→ **ENTRIES PROVIDED**

--- START ---

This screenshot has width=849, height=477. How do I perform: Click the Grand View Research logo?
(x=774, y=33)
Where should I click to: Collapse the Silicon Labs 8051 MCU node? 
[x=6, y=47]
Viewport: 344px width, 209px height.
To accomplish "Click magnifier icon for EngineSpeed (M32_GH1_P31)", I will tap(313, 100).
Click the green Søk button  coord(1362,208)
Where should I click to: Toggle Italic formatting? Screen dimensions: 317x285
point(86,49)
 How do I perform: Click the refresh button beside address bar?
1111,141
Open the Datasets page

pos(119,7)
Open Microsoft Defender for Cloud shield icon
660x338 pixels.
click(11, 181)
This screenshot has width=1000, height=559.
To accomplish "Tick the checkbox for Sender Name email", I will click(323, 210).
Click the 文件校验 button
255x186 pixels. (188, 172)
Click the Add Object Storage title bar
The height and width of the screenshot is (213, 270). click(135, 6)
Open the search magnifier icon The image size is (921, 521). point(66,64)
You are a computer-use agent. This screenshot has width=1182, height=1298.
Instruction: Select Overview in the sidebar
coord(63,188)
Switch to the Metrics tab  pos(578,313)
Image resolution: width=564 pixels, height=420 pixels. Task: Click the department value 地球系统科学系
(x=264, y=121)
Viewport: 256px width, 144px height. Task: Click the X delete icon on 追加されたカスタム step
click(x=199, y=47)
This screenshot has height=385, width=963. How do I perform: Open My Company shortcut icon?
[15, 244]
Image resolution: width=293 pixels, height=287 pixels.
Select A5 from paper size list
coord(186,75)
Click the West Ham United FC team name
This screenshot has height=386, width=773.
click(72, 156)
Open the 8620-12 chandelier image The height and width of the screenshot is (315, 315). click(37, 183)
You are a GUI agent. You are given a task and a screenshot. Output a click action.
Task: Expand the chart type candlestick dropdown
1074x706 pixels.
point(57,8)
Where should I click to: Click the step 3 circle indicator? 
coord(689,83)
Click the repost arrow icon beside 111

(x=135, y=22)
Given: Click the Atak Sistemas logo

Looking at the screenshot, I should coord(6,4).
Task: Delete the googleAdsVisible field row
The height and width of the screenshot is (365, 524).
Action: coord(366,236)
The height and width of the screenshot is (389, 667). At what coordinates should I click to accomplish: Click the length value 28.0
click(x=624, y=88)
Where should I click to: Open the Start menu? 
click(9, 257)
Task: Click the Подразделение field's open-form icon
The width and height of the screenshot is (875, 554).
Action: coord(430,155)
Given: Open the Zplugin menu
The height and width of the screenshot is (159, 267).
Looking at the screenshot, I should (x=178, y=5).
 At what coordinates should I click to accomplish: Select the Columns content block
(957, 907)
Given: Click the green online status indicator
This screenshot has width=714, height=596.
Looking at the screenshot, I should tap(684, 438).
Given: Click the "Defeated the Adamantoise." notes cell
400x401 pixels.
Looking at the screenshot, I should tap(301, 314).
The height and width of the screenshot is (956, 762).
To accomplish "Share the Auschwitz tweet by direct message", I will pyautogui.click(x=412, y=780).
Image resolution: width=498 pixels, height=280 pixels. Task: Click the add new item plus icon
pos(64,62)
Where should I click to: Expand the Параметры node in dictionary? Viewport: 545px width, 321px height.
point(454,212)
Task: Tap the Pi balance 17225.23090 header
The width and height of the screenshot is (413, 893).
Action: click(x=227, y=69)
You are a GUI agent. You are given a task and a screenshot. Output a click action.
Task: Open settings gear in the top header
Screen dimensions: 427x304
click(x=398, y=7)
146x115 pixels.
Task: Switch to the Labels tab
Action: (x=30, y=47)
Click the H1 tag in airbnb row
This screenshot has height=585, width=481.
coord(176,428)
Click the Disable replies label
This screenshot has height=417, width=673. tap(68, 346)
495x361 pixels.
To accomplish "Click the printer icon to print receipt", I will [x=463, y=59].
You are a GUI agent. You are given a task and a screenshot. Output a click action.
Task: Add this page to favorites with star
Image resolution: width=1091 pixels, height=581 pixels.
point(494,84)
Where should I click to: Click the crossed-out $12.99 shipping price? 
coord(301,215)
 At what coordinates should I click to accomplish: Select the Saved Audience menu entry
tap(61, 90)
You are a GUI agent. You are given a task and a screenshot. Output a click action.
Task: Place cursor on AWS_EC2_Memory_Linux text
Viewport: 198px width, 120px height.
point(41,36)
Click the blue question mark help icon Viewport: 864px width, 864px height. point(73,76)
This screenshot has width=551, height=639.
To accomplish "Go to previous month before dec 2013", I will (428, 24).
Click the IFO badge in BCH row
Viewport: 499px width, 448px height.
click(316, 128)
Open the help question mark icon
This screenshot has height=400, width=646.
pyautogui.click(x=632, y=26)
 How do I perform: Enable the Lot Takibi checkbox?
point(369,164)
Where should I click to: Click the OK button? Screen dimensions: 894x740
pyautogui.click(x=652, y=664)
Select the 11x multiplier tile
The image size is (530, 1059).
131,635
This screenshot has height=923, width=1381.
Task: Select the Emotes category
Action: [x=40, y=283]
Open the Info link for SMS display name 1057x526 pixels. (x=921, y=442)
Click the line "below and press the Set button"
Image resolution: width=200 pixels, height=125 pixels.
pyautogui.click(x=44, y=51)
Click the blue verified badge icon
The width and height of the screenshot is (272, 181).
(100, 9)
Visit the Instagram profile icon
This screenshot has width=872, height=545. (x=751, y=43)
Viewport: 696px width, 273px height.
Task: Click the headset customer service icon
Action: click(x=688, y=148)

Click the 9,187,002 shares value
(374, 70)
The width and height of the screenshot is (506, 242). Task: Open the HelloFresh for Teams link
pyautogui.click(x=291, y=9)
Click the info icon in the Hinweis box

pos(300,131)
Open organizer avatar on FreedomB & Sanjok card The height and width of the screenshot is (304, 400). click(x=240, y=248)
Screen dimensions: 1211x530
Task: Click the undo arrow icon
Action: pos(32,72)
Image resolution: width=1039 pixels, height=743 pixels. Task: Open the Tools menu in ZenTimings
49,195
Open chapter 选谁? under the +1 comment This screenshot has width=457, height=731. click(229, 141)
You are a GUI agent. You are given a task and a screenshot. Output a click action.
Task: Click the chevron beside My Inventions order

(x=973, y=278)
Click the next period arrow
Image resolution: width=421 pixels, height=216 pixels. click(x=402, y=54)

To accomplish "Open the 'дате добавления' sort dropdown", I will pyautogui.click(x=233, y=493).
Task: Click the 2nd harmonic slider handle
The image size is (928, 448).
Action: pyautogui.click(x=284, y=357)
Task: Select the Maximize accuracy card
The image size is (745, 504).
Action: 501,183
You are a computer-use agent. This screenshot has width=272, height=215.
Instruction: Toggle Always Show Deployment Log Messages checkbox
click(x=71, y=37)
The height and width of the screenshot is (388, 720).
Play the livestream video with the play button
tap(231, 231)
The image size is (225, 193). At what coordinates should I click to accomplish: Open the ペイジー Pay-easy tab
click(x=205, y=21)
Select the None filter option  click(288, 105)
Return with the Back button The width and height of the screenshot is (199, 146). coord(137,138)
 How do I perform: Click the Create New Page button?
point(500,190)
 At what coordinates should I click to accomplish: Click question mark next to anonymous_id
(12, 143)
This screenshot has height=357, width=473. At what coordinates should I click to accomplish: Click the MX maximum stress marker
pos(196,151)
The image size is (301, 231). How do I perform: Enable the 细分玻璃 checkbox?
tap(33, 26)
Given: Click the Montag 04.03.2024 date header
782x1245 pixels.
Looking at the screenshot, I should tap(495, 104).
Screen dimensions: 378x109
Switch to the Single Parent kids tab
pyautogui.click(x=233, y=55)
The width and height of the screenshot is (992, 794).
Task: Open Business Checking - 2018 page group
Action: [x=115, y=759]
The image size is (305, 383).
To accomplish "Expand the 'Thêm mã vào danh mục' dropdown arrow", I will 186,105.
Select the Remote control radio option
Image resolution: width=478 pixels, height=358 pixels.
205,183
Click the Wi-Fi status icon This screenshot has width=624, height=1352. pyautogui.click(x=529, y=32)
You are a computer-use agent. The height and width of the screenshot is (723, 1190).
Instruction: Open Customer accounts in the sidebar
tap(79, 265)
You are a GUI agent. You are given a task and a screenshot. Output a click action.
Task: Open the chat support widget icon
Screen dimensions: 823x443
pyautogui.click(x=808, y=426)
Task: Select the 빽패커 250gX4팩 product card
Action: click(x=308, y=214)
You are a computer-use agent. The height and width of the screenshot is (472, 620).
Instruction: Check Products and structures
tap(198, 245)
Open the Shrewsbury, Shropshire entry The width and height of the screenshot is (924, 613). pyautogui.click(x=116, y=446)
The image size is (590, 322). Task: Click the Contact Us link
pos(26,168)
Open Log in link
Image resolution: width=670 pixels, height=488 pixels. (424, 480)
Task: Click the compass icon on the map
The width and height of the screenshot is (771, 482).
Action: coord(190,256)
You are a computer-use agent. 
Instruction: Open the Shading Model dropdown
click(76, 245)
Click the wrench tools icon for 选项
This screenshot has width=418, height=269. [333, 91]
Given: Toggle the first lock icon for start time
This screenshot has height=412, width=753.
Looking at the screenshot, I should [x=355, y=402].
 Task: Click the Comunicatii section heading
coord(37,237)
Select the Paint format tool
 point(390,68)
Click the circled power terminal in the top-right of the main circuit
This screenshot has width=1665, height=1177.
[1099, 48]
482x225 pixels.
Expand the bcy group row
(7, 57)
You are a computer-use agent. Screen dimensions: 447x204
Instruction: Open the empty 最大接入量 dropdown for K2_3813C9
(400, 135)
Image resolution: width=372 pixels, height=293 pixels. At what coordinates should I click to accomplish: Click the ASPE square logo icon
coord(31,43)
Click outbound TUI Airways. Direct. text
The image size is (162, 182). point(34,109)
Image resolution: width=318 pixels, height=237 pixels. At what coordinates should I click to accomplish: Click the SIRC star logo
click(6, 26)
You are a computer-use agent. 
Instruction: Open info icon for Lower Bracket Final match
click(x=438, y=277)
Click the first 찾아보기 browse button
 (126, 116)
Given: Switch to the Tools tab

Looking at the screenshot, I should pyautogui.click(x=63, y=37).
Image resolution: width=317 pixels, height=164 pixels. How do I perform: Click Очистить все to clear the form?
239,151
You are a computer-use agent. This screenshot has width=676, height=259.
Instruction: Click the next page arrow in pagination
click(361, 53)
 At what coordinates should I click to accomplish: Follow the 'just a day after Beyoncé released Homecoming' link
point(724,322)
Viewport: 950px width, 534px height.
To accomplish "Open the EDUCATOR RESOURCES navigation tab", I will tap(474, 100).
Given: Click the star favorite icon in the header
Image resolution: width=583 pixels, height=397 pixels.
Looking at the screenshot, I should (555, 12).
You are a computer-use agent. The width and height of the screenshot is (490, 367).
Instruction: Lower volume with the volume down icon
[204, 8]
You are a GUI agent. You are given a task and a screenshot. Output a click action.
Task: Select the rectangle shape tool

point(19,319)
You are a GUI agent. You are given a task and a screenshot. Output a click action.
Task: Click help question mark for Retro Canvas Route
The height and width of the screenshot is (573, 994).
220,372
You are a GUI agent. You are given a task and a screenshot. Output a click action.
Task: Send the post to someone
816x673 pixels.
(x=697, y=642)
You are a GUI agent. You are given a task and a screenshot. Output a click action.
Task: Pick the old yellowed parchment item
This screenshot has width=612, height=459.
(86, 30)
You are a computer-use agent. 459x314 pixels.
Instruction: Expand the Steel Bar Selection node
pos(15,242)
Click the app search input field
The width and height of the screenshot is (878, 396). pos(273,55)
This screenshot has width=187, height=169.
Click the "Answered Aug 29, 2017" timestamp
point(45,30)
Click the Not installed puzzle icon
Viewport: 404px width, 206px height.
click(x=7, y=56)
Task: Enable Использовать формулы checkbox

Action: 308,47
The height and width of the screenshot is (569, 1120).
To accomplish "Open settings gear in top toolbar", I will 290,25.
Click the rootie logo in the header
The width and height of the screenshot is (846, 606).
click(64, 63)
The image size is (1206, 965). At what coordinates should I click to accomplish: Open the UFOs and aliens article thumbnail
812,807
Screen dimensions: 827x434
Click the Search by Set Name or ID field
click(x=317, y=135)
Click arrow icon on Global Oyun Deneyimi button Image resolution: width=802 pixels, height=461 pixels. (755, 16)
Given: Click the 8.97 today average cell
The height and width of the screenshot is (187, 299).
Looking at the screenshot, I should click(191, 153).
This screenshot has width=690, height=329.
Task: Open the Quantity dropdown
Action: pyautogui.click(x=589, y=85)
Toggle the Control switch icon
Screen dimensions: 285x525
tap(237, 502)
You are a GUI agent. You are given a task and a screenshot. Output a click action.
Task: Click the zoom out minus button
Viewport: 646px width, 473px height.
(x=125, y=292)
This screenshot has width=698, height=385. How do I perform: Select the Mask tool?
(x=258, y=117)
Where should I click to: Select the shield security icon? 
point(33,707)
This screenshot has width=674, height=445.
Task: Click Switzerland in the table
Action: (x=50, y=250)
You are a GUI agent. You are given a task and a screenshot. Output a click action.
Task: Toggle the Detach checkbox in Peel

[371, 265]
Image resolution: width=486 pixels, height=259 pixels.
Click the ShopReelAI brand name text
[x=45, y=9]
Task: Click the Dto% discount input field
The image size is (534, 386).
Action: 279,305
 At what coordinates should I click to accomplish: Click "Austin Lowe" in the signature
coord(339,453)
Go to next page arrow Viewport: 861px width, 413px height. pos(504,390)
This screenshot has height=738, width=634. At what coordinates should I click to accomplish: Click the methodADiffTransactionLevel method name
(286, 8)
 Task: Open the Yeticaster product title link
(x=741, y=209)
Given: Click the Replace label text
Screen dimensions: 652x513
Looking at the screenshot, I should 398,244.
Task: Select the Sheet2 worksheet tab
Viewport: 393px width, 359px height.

--- END ---

Every line in the data that holds the string "status" should be returned.

→ **TASK RESULT**
Given: Click the green online status indicator
Click the Wi-Fi status icon This screenshot has width=624, height=1352. pyautogui.click(x=529, y=32)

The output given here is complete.